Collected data
——

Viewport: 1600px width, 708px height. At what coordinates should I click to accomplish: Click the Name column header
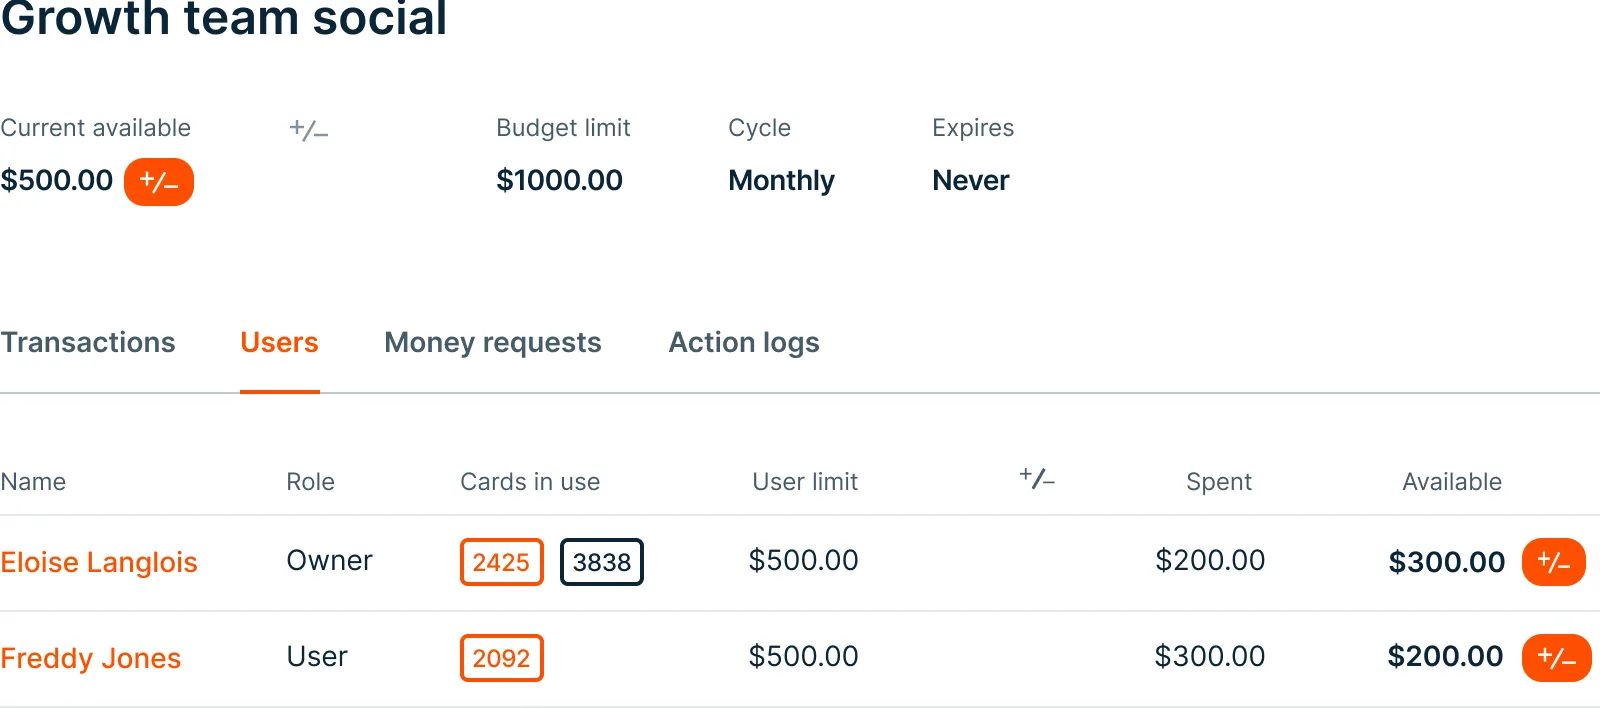33,482
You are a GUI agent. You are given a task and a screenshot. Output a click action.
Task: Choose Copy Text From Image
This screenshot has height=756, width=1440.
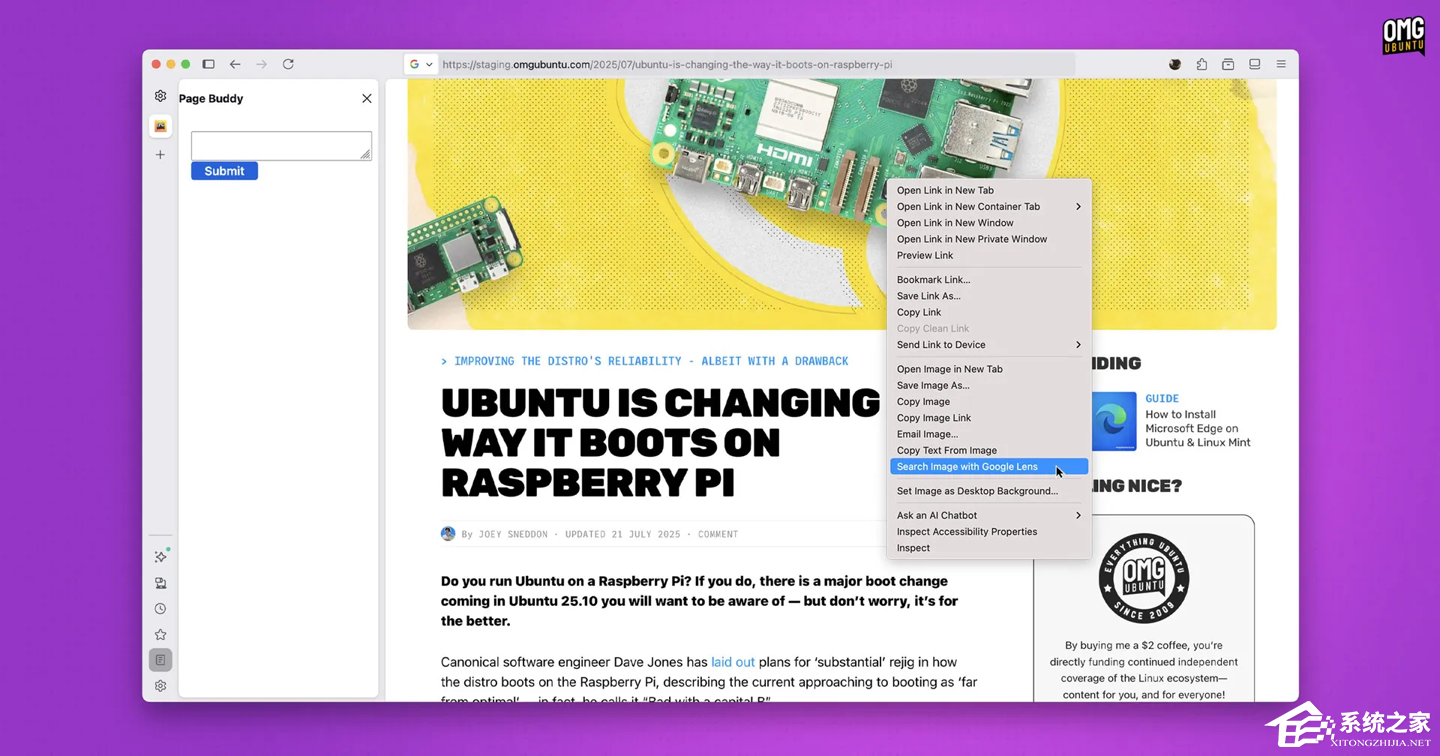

——

What to do:
Word for word, quote the lines above. Omit the pictures.

Exercise answer:
Viewport: 1600px width, 708px height. At what coordinates should I click to accomplish: Click the Name column header
33,482
You are a GUI agent. You are given a task and a screenshot. Output a click action.
Task: Choose Copy Text From Image
This screenshot has height=756, width=1440.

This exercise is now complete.